Records contained in a dataset.
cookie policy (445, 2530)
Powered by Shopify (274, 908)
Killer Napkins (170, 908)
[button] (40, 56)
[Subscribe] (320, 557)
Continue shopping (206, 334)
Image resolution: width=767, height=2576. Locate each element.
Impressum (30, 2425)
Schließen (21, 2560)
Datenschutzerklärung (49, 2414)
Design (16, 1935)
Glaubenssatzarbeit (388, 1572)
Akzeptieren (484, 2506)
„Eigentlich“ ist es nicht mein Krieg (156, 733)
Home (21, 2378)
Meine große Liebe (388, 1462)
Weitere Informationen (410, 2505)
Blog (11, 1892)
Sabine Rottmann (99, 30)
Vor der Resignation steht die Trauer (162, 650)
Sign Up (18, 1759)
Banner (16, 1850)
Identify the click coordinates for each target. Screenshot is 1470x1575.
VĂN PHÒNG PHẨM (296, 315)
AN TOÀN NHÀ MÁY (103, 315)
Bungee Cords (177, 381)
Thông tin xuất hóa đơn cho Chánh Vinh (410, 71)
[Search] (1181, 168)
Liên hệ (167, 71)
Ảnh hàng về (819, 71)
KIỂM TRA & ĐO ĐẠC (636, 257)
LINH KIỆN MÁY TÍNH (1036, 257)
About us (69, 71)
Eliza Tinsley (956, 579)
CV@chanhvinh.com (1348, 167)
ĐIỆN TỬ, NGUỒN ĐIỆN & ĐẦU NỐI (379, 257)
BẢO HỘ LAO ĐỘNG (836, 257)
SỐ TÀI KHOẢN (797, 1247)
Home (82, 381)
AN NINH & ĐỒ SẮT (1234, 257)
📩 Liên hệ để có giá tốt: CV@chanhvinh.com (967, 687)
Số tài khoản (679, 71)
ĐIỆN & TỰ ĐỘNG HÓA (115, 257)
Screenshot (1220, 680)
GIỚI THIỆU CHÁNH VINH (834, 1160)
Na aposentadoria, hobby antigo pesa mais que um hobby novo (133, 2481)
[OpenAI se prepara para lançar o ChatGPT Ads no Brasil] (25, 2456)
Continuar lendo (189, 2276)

ABOUT THIS EXERCISE. Make a list of all lines in the data that contain "each".

RESULT OF THIS TASK.
Image resolution: width=767, height=2576. Locate each element.
Identify the click coordinates for each target. Screenshot is 1470x1575.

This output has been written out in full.